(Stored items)
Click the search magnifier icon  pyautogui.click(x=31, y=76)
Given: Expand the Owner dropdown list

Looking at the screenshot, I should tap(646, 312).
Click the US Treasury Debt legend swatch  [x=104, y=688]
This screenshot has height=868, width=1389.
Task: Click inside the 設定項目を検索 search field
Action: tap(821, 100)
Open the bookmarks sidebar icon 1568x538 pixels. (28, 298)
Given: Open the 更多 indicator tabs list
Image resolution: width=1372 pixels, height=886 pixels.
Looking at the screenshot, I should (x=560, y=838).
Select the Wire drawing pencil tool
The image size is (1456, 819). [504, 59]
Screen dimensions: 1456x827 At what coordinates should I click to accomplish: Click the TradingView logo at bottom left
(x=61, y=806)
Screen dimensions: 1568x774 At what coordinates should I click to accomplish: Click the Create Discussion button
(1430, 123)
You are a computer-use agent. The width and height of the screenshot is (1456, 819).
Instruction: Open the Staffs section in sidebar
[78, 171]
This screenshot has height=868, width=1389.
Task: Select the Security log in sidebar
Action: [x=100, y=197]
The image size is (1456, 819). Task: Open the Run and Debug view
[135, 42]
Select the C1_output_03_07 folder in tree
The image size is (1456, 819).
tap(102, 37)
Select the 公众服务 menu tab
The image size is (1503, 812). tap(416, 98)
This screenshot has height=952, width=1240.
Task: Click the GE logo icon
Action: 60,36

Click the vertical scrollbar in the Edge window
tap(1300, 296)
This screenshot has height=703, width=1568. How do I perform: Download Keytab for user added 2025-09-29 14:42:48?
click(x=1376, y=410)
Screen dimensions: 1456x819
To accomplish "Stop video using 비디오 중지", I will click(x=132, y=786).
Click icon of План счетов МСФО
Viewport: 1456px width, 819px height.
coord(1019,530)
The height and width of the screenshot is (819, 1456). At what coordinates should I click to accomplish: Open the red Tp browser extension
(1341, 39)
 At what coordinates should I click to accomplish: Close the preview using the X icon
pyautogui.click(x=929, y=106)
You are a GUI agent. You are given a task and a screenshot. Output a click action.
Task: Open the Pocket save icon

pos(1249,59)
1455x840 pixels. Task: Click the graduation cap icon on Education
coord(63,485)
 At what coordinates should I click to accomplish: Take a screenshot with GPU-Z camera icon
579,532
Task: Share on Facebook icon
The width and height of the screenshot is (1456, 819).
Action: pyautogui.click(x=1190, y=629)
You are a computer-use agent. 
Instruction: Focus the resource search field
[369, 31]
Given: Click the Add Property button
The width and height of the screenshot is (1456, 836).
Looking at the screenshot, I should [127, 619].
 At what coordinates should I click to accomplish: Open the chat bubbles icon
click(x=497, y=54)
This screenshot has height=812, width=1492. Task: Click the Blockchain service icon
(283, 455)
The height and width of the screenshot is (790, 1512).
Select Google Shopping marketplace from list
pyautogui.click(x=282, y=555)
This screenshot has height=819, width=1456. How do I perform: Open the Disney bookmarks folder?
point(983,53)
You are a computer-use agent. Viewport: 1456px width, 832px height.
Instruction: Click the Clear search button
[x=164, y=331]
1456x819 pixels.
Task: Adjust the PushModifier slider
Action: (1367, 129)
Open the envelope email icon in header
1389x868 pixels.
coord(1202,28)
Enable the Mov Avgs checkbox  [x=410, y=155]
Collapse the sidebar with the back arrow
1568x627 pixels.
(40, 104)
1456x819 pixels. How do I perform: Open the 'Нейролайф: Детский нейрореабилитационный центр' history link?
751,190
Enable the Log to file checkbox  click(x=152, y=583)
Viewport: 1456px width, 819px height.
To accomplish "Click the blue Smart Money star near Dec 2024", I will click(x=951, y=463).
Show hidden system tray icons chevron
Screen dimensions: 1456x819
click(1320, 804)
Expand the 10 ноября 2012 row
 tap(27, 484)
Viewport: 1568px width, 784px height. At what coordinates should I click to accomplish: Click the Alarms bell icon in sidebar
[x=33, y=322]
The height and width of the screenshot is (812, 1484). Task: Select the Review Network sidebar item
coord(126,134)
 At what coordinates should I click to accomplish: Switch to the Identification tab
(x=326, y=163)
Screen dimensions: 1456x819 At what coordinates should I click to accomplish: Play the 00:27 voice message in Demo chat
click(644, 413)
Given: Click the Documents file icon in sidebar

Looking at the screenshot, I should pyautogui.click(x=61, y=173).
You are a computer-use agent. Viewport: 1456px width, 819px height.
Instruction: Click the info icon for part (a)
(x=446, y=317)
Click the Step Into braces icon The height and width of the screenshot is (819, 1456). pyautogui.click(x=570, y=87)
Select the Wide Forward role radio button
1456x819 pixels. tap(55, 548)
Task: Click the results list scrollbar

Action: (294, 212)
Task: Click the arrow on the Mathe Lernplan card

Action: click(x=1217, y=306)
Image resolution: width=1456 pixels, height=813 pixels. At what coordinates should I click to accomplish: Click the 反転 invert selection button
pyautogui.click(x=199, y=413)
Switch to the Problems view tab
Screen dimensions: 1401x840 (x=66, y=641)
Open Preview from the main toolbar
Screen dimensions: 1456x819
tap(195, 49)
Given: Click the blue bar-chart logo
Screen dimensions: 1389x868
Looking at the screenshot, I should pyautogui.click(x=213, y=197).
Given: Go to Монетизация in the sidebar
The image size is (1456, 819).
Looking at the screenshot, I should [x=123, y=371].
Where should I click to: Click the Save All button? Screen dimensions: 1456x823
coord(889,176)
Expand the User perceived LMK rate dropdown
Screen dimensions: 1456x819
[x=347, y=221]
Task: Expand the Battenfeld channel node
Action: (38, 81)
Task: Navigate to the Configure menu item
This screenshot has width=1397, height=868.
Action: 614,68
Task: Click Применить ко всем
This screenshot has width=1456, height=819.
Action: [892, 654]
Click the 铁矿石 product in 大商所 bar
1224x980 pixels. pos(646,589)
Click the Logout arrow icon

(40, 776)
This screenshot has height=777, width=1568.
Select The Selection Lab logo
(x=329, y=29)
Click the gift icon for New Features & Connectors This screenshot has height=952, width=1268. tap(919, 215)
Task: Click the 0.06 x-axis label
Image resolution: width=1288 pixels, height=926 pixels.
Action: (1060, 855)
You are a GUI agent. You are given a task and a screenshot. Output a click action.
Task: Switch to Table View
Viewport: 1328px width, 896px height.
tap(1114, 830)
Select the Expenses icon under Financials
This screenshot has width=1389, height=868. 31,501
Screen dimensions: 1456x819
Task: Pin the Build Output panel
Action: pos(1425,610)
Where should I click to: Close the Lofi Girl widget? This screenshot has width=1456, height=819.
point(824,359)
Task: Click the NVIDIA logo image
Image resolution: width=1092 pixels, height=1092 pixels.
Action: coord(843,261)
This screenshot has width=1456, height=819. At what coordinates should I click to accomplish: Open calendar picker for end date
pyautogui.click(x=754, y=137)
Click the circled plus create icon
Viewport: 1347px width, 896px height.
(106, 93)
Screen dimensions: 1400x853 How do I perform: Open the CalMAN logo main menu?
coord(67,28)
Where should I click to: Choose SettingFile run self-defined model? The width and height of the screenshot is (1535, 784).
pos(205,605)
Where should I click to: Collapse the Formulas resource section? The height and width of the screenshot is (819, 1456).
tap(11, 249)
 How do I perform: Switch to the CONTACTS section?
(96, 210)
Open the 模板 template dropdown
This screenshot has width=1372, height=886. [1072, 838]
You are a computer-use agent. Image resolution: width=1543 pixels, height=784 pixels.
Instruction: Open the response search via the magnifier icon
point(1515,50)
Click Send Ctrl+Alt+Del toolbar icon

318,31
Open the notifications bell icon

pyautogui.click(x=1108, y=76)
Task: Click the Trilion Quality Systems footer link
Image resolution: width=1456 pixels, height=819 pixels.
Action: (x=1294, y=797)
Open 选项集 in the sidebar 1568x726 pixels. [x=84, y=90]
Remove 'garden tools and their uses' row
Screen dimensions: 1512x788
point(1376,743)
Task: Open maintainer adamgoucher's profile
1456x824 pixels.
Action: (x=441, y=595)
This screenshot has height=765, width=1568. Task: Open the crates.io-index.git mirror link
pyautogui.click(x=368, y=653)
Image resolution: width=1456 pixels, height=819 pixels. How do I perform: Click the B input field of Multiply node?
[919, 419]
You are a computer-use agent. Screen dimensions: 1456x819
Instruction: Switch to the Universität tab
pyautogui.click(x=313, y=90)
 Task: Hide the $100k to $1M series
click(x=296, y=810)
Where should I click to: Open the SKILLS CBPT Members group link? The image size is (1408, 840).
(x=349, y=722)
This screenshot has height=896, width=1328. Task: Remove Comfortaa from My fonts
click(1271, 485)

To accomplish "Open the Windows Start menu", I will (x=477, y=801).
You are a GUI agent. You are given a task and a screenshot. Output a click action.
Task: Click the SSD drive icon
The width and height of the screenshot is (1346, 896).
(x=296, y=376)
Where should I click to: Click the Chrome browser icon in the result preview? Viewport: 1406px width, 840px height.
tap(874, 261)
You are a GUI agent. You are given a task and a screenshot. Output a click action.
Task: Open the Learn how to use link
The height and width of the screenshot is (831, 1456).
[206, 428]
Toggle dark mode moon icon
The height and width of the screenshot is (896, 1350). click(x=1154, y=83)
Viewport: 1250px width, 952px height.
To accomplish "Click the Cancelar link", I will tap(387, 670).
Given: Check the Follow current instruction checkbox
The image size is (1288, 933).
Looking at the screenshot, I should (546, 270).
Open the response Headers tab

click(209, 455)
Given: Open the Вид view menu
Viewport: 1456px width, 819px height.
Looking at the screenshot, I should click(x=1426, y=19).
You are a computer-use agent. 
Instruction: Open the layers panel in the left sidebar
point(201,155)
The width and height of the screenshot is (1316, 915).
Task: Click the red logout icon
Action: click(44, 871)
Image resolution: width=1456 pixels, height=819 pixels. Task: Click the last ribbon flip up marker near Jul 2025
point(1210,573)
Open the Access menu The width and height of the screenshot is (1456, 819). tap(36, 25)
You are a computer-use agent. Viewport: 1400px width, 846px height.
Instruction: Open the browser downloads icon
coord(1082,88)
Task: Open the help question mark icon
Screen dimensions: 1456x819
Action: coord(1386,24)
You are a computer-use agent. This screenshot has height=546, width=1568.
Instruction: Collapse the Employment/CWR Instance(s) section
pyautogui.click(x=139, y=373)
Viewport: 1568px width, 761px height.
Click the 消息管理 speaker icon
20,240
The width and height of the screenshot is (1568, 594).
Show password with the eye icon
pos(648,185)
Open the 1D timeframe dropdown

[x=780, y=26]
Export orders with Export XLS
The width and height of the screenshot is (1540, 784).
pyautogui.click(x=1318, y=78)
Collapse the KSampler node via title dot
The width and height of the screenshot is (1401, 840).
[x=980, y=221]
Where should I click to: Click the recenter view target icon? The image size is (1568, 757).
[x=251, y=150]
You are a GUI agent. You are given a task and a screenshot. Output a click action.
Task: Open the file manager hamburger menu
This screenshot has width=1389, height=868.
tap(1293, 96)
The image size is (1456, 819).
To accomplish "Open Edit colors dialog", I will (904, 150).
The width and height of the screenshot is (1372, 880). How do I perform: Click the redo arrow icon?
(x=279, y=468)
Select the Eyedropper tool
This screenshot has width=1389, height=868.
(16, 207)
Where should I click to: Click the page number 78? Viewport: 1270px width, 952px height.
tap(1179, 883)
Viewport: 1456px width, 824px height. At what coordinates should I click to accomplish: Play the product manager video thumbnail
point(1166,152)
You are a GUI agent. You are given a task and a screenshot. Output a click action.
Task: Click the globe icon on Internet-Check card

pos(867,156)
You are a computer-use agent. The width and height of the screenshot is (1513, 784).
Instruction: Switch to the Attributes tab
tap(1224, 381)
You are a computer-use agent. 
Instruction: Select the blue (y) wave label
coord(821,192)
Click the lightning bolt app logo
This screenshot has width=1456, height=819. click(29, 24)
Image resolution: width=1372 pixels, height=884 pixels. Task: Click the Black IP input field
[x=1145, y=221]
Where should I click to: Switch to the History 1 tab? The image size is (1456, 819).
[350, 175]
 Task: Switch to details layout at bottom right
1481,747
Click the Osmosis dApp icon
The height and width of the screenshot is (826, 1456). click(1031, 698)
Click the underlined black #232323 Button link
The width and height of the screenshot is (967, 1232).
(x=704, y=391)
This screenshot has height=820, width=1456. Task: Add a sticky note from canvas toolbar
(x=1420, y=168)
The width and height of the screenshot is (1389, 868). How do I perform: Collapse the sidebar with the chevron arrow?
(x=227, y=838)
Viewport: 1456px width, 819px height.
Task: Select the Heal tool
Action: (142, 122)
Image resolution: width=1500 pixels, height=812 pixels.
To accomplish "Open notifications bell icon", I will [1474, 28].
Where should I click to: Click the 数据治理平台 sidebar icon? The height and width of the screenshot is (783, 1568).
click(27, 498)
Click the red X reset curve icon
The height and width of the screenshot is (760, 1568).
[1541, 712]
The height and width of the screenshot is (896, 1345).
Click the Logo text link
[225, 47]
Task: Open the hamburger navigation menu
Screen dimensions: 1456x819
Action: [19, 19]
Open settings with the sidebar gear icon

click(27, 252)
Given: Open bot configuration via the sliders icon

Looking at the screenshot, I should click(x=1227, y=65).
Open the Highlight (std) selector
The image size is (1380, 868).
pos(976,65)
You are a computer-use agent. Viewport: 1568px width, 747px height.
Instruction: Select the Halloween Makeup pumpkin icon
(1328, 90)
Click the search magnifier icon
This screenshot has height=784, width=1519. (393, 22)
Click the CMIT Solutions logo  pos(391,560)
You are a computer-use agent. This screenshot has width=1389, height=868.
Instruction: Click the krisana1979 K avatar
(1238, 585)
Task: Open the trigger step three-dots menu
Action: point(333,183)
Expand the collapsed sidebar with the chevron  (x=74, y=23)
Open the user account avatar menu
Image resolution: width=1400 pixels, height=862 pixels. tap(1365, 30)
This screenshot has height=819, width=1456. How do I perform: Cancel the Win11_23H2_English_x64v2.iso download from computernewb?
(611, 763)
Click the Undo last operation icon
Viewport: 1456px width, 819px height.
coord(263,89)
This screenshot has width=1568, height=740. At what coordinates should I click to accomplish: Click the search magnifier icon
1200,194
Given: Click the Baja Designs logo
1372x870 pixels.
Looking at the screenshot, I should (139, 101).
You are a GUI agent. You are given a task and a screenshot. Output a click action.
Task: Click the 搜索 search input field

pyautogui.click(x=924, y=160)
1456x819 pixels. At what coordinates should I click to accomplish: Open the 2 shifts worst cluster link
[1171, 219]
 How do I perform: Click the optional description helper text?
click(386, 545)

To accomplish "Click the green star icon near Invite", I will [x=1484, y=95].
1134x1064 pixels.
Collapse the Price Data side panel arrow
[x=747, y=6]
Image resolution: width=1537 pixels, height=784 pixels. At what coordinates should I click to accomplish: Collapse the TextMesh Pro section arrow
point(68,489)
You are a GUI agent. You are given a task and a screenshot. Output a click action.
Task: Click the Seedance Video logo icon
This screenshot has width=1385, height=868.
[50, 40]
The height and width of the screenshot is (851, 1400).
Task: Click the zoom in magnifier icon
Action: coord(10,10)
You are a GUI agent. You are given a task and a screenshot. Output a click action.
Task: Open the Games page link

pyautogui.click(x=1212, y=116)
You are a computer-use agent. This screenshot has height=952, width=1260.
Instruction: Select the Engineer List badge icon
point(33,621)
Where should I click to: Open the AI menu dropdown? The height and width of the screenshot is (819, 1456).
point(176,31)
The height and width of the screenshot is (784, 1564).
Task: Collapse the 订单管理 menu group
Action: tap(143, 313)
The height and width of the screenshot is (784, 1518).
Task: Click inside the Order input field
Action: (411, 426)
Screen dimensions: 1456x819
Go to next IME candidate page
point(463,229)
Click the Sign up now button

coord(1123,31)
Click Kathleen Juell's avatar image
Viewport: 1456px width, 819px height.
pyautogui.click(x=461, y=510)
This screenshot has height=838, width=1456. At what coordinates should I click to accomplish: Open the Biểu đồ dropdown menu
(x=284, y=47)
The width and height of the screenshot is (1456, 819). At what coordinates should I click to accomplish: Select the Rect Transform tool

# [Goal of the exercise]
Reproduce each line of the records in which the word "checkbox" appears.

# [Answer space]
Enable the Mov Avgs checkbox  [x=410, y=155]
Enable the Log to file checkbox  click(x=152, y=583)
Given: Check the Follow current instruction checkbox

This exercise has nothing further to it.